Di sudut ini, kami tidak menemukan fasilitas bike rack atau rak khusus sepeda standar, baik model inverted U maupun model selipan ban. Alhasil, sepeda terpaksa disandarkan begitu saja ke pagar besi. Namun jika melihat dari sisi fungsional, keberadaan pagar kawat ini justru menjadi berkah tersendiri bagi pesepeda karena bisa dimanfaatkan sebagai jangkar yang kokoh untuk mengaitkan kunci pengaman.
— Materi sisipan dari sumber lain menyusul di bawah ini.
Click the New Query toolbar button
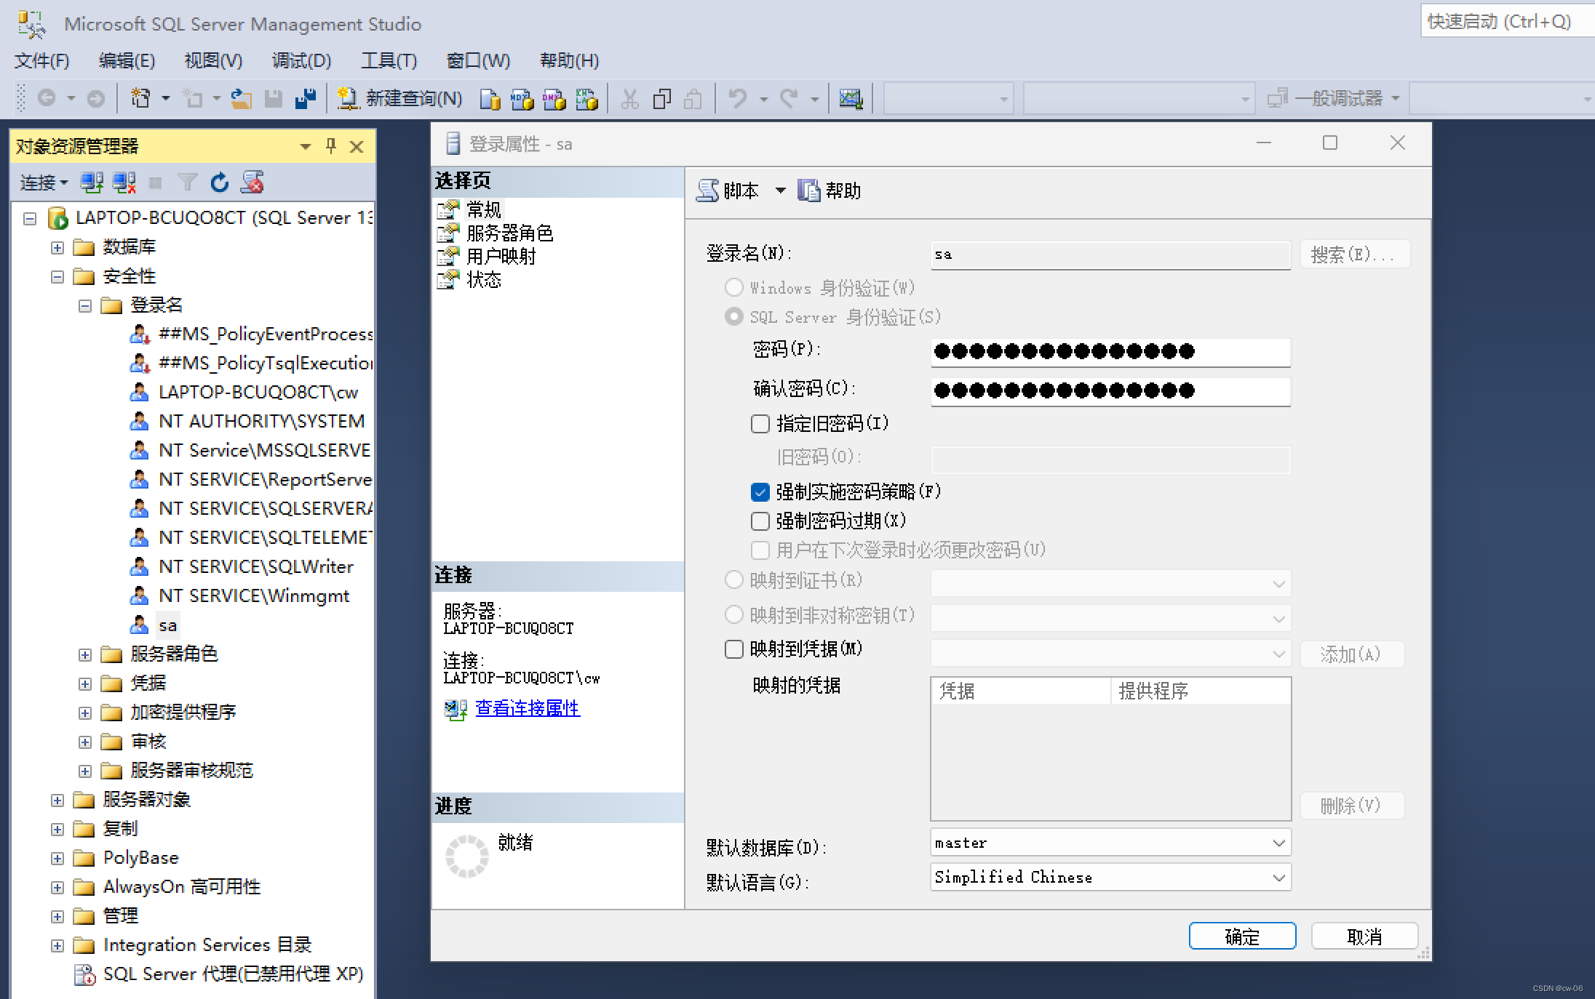1595x999 pixels. [400, 98]
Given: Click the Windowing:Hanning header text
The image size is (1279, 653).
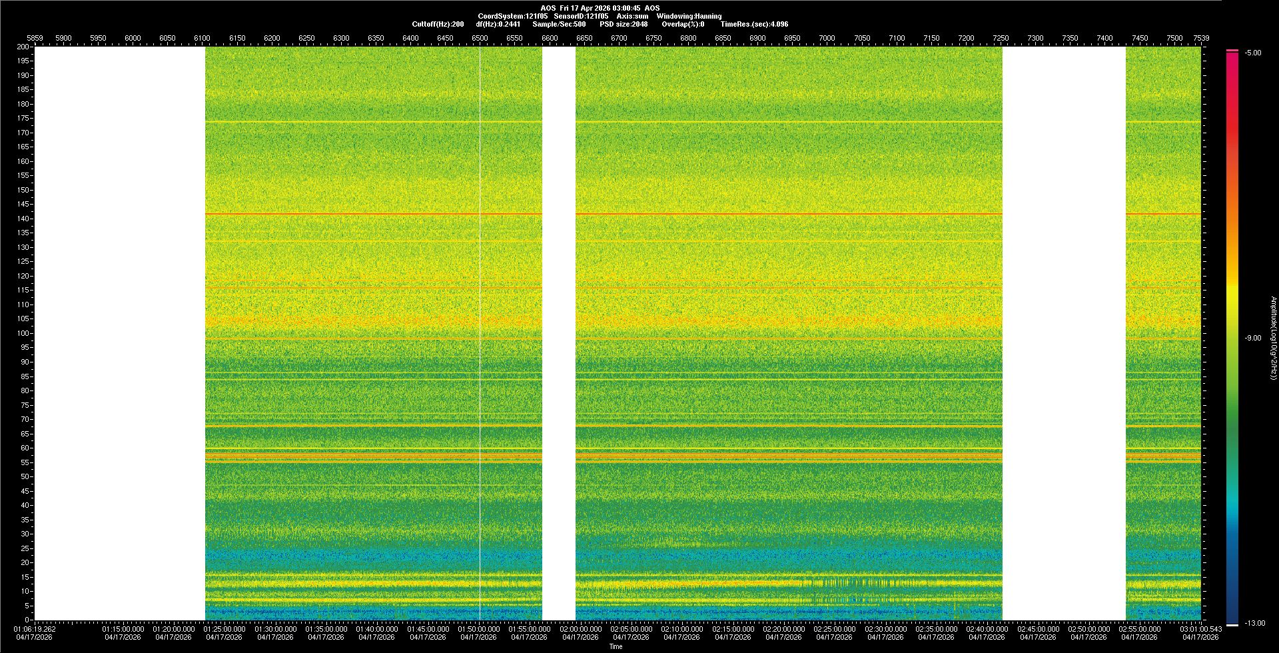Looking at the screenshot, I should click(x=689, y=16).
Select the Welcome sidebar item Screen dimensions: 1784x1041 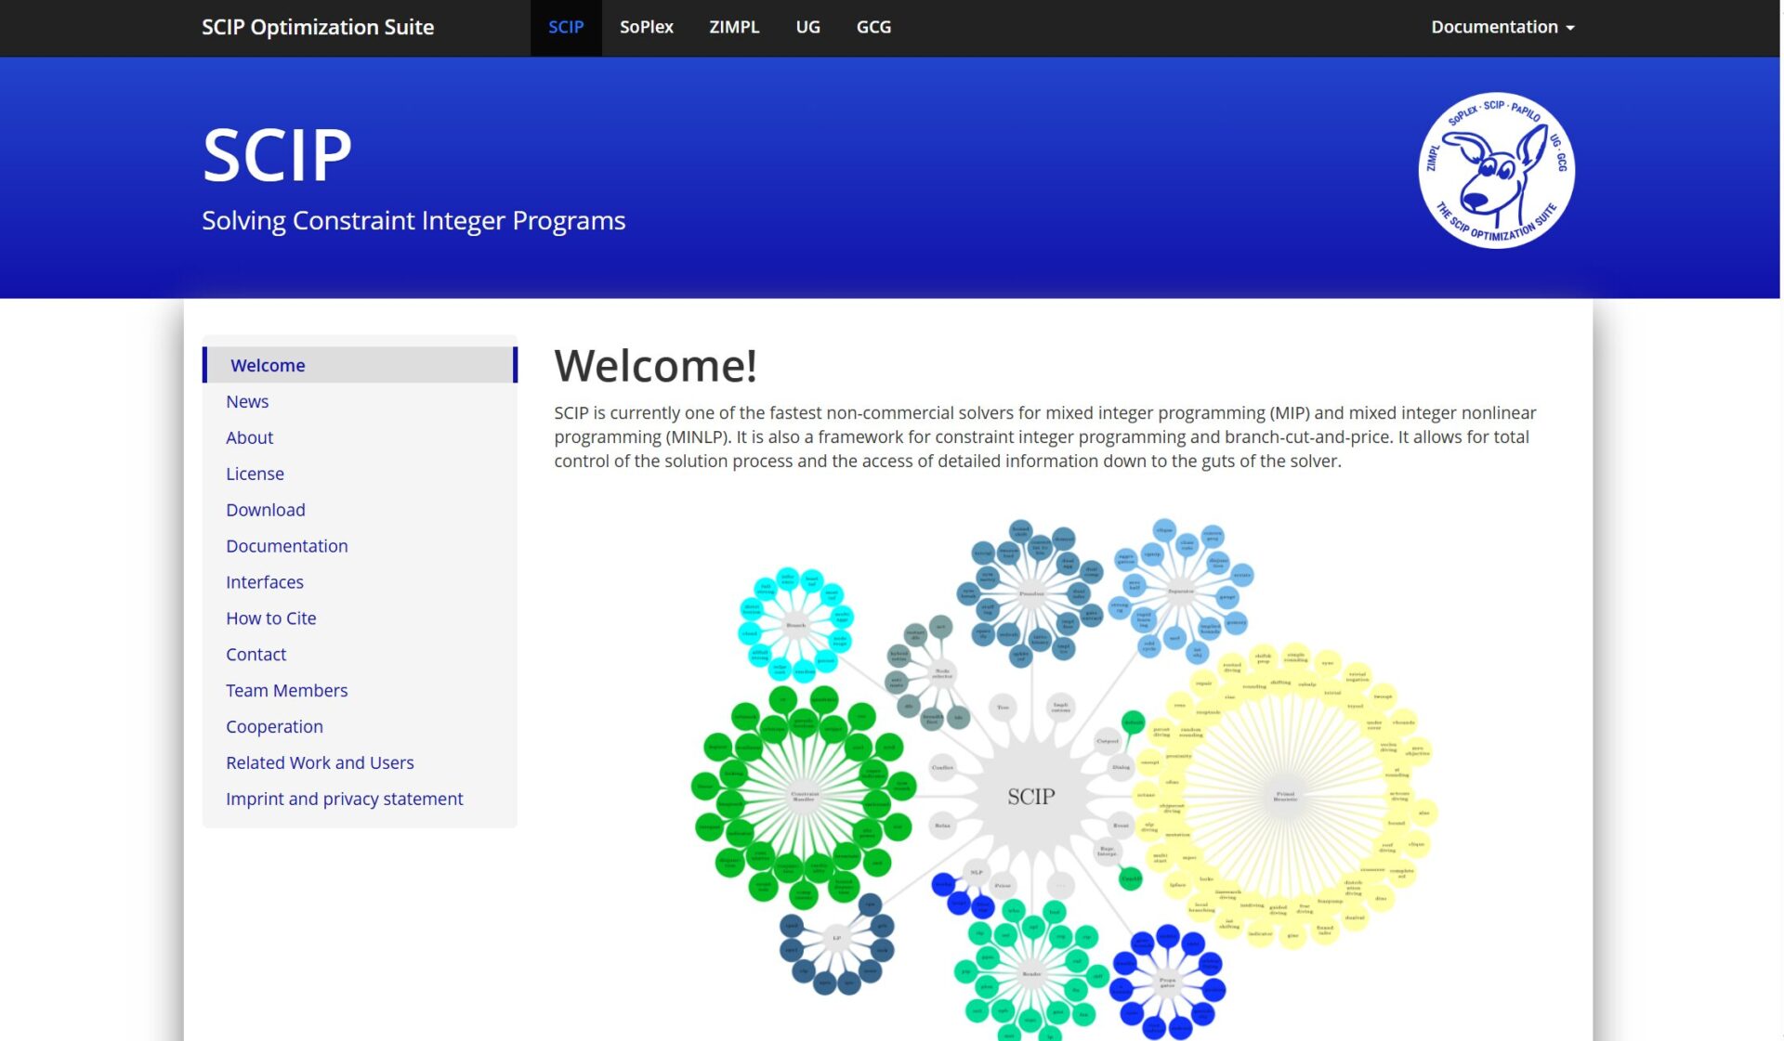pyautogui.click(x=268, y=365)
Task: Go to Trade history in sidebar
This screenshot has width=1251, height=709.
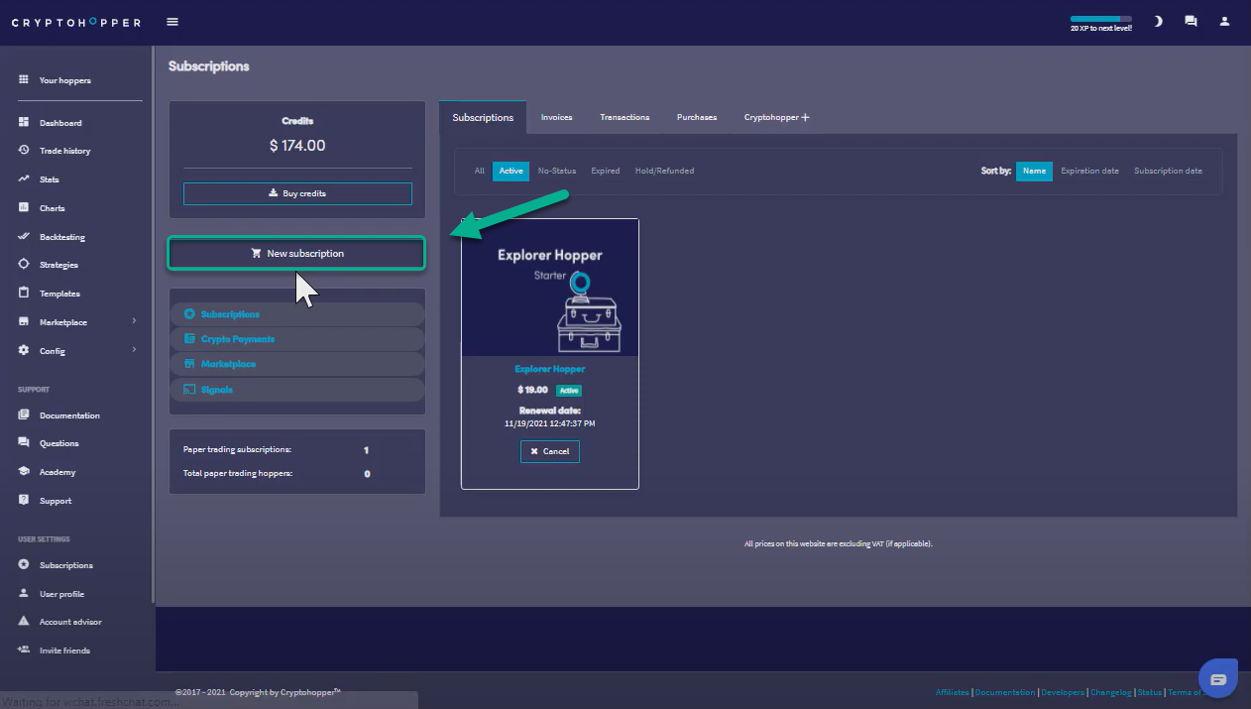Action: (64, 151)
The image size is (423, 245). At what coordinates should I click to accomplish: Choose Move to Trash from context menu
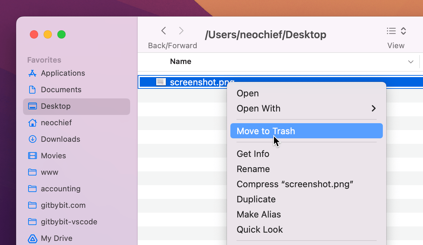pyautogui.click(x=266, y=131)
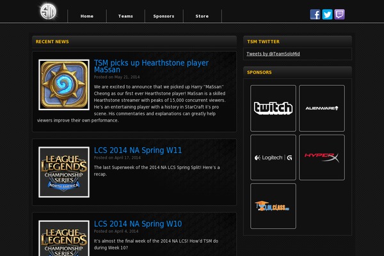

Lalu, bagaimana dengan faktor keamanannya? Di sinilah letak poin plus yang membuat kami tetap tenang. Meskipun areanya terkesan "disempilkan" di pojok gerbang, posisinya berada tepat di samping gerbang tap-in motor yang dijaga ketat oleh petugas dan dipantau langsung dari pos utama. Dengan arus lalu lalang kendaraan yang ramai serta pengawasan visual yang dekat, meninggalkan sepeda di sudut ini terasa relatif aman dari jangkauan tangan jahil.
Sebagai salah satu rumah sakit rujukan utama yang terletak sangat strategis di kawasan Simpang Lima, RS Telogorejo Semarang memang sukses menunjukkan kelasnya dalam urusan kenyamanan gedung dan layanan medis. Namun, di tengah tumbuhnya kesadaran gaya hidup sehat dan kampanye eco-friendly di Kota Lumpia, alangkah indahnya jika ke depan pihak manajemen juga mulai melirik penyediaan satu sudut kecil yang didedikasikan khusus untuk pesepeda.
Menyediakan fasilitas parkir yang lebih proper—lengkap dengan rak sepeda yang aman—tentu akan menjadi polesan apresiasi yang sempurna bagi mereka yang memilih menekan emisi karbon di jalanan kota.